Deuxième pilier de la stratégie de Léko : une simplification des processus. Aujourd'hui, explique en substance l'éco-organisme, on applique à tous les metteurs en marché une même règle construite à partir des enjeux des emballages alimentaires qui représentent 60 % du marché. Léko entend adapter ses processus aux produits des metteurs en marché. « Nous voulons proposer des solutions variées, plutôt qu'un système unique », résume Patrick Bariol. Cette adaptation devrait concerner le dispositif de déclaration, les éco-modulations ou l'accès à des matières recyclées spécifiques. Si une entreprise agro-alimentaire connaît parfaitement les caractéristiques et la composition de ses emballages, ce n'est pas forcément le cas d'un producteur d'équipements électroniques dont les produits ont été emballés en Asie et ne font que transiter par ses entrepôts, illustre Léko.

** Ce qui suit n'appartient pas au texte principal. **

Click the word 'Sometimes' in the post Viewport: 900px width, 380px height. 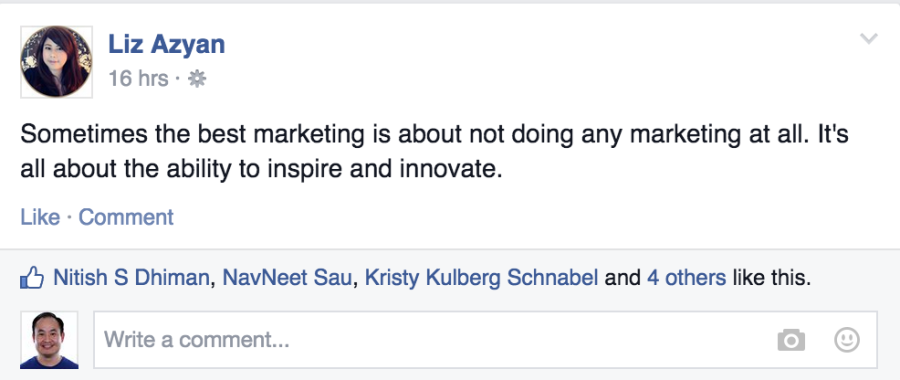point(84,134)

Enfin, le troisième volet de la stratégie de Léko est l'optimisation des coûts. Pour cela, il entend simplifier les déclarations des metteurs en marché qu'il qualifie d' « extrêmement chronophages et donc coûteuses pour les producteurs ». Ce point est particulièrement vrai pour les entreprises qui contribuent à plusieurs filières REP ou sont basées à l'étranger. L'éco-organisme rappelle ici qu'il est né de l'initiative du groupe Reclay, qui gère des éco-organismes dans plusieurs pays et est en partenariat avec ses homologues dans d'autres pays. Léko veut proposer un guichet unique qui permettra aux metteurs en marché de s'acquitter de leurs obligations, dans tous les pays où ils opèrent. Idéalement, si d'autres éco-organismes se joignaient à la démarche, ce guichet unique pourrait aussi permettre de remplir les déclarations propres à d'autres filières.

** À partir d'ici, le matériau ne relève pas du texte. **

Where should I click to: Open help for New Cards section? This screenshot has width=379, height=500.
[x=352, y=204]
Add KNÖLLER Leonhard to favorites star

Léko mis en sommeil depuis 2017

Pour rappel, en mai 2017, l'État agrée, pour la période courant de janvier 2018 à décembre 2022, trois éco-organismes pour la filière de responsabilité élargie du producteur (REP) des emballages ménagers : les deux acteurs historiques, Citeo et sa filiale Adelphe, et Léko, un nouveau venu. Pour la première fois depuis la reprise d'Adelphe par Éco-Emballages (devenu depuis Citeo) en 2005, un nouvel éco-organisme propose une offre concurrente à celle de l'acteur clé du secteur.

Mais l'été et l'automne 2017 sont chaotiques. En août, Léko annonce devoir suspendre provisoirement ses opérations, faute de moyens financiers suffisants. L'entreprise lance alors un appel aux metteurs en marché pour qu'ils la soutiennent financièrement. Le mois suivant, l'éco-organisme évoque des « nouvelles encourageantes », des metteurs en marché étant en négociation pour entrer au capital. L'entreprise présente même son barème de contribution pour l'année 2018. Finalement, le 20 octobre 2017 Léko annonce ne pas avoir trouvé de sources de financement suffisantes et qu'il « ne sera pas en mesure de proposer aux metteurs en marché, aux collectivités et à l'ensemble des parties prenantes une alternative en tant qu'éco-organisme de la REP emballages ».